Related News

Home » Business » Economy

Rudd unveils bigger stimulus

AUSTRALIA'S Prime Minister unveiled a new stimulus package yesterday to try to shield the economy from the global downturn, promising A$42 billion (US$26 billion) in spending that will send the budget into the red for the first time in nearly a decade.

The package comes on top of one launched late last year worth A$10.4 billion and underscores the threat the downturn poses to Australia's resources-based economy, which has shuddered to a near halt since the worldwide financial turmoil began mid-last year.

Two hours after Prime Minister Kevin Rudd's stimulus announcement, the central bank slashed the benchmark cash rate by a full percentage point to 3.25 percent in another bid to reinvigorate the stagnating economy. It was the lowest level since the Reserve Bank of Australia took control of monetary policy 19 years ago, and the lowest money market rate since 1964.

The new initiatives, spread over four years, include building thousands of new houses and school rooms, and environmentally friendly measures such as providing householders with free home roof insulation.

The spending will plunge the annual budget into a A$22.5-billion deficit - 1.9 percent of gross domestic product - for the current fiscal year ending June 30, Rudd said.

"Nobody likes being in deficit and I don't like being in deficit at all," Rudd said. "This is not a question of choice. This is what we are required to do."

Temporary deficit

Doing nothing would result in even more job losses, Rudd said.

He said the plan aimed to support 90,000 jobs - through a combination of creating new positions and saving existing jobs - while boosting economic growth by half a percentage point to 1 percent in the current fiscal year. The plan also aims to turn an economic contraction in the following year to 0.75 percent growth, government documents said.

Rudd described the deficit as temporary, despite the Treasury's forecast that it would blow out to A$31.5 billion in the 2010-11 fiscal year.

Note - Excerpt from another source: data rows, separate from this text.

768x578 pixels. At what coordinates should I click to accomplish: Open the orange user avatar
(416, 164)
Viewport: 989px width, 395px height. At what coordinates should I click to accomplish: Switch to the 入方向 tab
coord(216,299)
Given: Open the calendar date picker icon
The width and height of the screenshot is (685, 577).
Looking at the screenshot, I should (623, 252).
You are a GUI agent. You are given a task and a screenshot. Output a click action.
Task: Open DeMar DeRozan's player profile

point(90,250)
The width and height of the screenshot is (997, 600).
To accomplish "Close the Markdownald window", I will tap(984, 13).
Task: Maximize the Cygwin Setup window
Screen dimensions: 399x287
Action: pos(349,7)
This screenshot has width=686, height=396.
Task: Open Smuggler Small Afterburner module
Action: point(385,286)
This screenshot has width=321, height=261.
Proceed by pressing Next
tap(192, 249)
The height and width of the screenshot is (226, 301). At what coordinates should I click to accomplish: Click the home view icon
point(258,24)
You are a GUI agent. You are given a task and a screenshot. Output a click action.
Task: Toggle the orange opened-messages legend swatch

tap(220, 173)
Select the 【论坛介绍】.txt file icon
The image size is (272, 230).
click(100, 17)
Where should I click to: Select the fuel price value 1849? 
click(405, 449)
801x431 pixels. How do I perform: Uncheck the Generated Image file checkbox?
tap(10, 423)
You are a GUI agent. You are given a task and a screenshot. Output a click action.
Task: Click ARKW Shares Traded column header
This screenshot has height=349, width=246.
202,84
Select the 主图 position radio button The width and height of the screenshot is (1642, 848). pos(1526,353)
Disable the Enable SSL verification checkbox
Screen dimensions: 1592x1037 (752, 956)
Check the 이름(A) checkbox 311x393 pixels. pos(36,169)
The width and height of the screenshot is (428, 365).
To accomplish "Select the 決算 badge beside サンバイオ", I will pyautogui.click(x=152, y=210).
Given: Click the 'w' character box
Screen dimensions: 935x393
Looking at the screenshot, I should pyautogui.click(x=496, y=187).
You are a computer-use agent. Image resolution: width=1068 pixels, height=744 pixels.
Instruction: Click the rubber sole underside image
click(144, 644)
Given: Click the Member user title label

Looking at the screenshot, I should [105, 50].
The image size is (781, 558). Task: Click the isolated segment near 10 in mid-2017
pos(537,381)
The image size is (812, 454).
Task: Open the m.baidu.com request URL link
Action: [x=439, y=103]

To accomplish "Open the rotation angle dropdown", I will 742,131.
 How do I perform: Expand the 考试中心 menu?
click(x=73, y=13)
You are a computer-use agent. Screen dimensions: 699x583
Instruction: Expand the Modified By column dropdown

"This government will never haul up the white flag on the inevitability of recession," he said. "There is no guarantee of success, but we will throw everything at this because we believe it is important for confidence and jobs that we do so."

By providing free ceiling insulation to 2.7 million Australian homes, the government plans to reduce household power bills as well as Australia's greenhouse gas emissions.

The scheme would save 49.4 million metric tons of greenhouse gas emissions that are blamed for dangerous global warming by 2020, documents said. An existing subsidy to householders for installing solar hot water systems would also be increased.